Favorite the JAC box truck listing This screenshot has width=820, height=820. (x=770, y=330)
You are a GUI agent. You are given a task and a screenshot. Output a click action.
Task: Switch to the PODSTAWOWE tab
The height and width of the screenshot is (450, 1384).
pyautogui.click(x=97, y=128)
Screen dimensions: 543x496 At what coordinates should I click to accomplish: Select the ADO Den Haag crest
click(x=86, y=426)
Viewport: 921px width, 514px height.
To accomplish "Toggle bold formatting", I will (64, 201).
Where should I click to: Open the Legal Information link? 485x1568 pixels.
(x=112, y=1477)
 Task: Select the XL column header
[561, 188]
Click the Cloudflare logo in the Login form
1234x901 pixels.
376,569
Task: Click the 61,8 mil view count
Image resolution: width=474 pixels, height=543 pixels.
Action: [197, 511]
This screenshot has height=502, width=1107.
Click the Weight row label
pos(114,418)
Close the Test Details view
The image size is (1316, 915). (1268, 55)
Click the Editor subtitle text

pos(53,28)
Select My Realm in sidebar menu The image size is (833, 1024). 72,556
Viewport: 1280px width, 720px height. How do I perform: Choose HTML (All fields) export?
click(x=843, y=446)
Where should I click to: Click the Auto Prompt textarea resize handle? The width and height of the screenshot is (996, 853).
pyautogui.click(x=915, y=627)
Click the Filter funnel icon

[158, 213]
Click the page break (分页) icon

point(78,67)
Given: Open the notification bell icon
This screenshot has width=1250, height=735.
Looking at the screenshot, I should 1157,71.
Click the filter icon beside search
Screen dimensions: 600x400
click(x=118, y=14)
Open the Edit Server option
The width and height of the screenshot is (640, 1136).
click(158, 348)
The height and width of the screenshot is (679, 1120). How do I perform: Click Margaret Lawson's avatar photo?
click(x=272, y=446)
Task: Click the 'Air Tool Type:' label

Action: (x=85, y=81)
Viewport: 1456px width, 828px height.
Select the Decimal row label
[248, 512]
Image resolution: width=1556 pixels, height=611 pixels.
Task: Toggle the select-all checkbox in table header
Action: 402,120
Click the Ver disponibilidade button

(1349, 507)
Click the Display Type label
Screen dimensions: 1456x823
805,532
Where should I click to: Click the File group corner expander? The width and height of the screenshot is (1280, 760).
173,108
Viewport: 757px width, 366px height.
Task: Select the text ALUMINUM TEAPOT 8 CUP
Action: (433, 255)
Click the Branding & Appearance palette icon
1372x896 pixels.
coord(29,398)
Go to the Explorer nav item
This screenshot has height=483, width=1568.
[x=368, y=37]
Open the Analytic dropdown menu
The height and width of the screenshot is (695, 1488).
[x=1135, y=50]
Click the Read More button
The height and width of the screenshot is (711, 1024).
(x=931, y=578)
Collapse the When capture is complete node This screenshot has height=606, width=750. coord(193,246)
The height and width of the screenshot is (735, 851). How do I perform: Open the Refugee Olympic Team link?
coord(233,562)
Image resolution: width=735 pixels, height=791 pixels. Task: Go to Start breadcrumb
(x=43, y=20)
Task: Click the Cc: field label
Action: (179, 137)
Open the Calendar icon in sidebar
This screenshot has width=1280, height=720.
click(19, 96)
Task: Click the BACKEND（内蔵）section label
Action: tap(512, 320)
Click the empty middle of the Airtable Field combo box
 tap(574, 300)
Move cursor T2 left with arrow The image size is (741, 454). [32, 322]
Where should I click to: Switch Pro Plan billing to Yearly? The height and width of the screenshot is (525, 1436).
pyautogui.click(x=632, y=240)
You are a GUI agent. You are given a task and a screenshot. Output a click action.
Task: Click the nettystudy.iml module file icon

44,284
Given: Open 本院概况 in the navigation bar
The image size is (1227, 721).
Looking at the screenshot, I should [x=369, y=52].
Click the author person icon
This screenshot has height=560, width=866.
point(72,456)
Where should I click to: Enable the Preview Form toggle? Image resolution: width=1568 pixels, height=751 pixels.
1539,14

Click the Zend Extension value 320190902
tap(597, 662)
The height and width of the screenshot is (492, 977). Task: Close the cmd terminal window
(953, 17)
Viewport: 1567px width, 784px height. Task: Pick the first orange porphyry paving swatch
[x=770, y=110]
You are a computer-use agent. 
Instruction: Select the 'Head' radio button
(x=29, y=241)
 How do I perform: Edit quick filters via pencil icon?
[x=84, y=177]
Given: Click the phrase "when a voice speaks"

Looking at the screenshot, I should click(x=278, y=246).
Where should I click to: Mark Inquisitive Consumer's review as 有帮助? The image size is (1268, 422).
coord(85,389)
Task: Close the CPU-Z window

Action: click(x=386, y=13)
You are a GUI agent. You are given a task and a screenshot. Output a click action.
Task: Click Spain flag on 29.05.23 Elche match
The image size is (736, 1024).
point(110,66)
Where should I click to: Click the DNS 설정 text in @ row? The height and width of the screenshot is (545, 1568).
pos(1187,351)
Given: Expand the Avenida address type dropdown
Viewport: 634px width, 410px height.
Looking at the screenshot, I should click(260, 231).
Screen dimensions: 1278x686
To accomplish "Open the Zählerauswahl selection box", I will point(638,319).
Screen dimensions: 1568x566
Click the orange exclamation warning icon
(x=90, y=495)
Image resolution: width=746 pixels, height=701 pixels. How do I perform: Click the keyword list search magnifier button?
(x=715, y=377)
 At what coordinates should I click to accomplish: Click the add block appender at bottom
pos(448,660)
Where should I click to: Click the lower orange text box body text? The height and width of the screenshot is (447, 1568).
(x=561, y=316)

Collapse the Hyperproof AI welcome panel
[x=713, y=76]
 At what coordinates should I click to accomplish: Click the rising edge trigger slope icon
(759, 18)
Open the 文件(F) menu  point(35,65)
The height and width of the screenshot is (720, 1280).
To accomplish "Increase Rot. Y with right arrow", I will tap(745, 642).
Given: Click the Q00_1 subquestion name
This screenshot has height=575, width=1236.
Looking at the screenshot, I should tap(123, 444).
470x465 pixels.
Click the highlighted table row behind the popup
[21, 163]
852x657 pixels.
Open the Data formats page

= = = = =

> [EXERCISE OBJECTIVE]: Copy each line above where the string "will" occurs.

> [REPLY TO THE EXERCISE]:
To accomplish "Toggle bold formatting", I will (64, 201).
To accomplish "Open the Zählerauswahl selection box", I will point(638,319).
To accomplish "Increase Rot. Y with right arrow", I will tap(745, 642).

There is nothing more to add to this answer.